The hon. Gentleman may not agree. I believe, however, that most reasonable people would draw a distinction between what one pays to the Government out of one's income and what one receives from other members of the public to subsidise one's expenditure. That is a reasonable distinction to draw. The hon. Gentleman should also appreciate that many owner-occupiers have, incomes of considerably less than £8,000 a year, which is the income of one-quarter of the households in public sector housing. It is wrong to suggest that council tenants are overwhelmingly the poorer members of the community and that those in the private sector are overwhelmingly wealthy. It is a meaningless comparison, as the hon. Gentleman knows.

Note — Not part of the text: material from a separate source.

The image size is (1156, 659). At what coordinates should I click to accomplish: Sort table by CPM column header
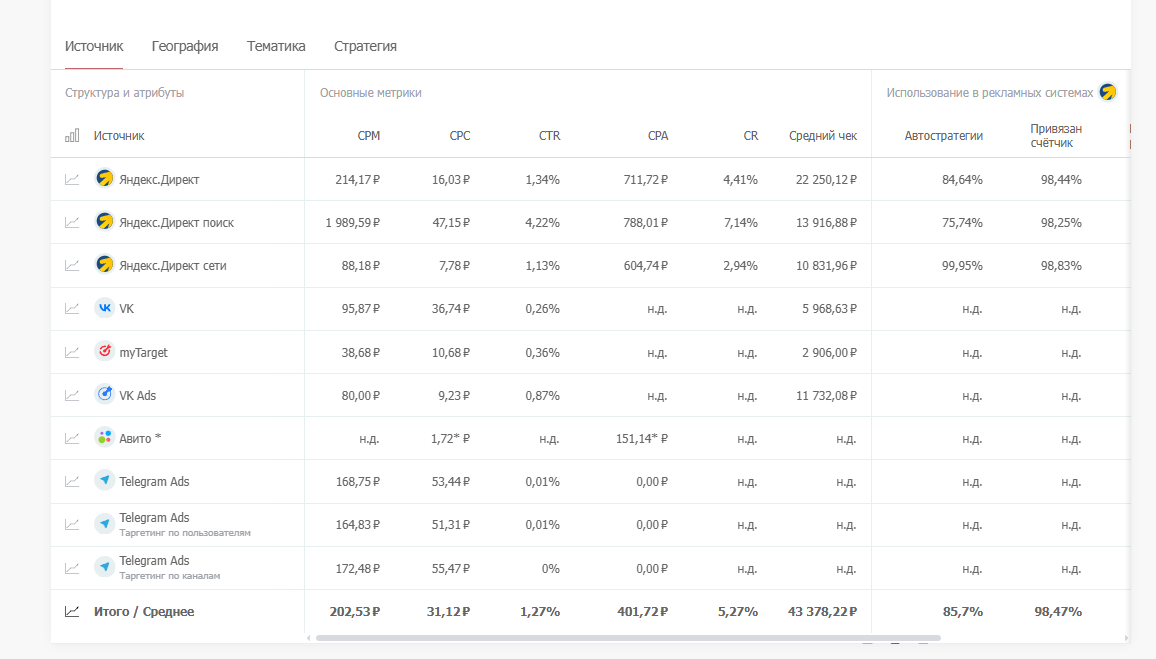[x=368, y=136]
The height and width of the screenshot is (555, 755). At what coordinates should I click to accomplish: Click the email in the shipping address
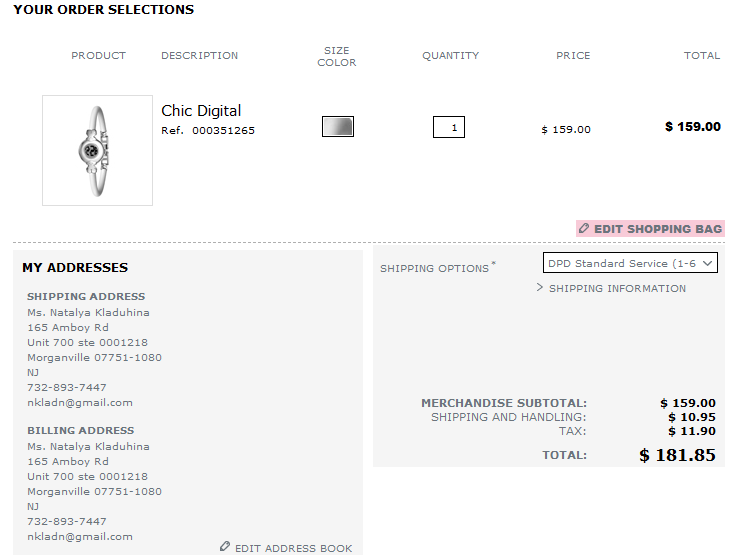[80, 403]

If Opposition Members consider that the amount traditionally paid in Scotland for rent is at a reasonable level and that any increase can only bring about hardship, they might like to consider some comparisons. In 1979, the latest year for which we have figures, the average Scottish rent was £4.46 a week. In the same year, the average amount spent by a household per week on alcoholic drink was £4.73. On tobacco it was £3.61. I do not criticise anyone for the amount he spends on these items. I am sure that the hon. Member for West Stirlingshire (Mr. Canavan) would not wish to criticise people for the amount they spend on these items. It is an absurd proposition to suggest that while £4.70 on alcohol is a reasonable amount of expenditure, the sum of £4.46 spent on one's home is a gross imposition on the average member of the public.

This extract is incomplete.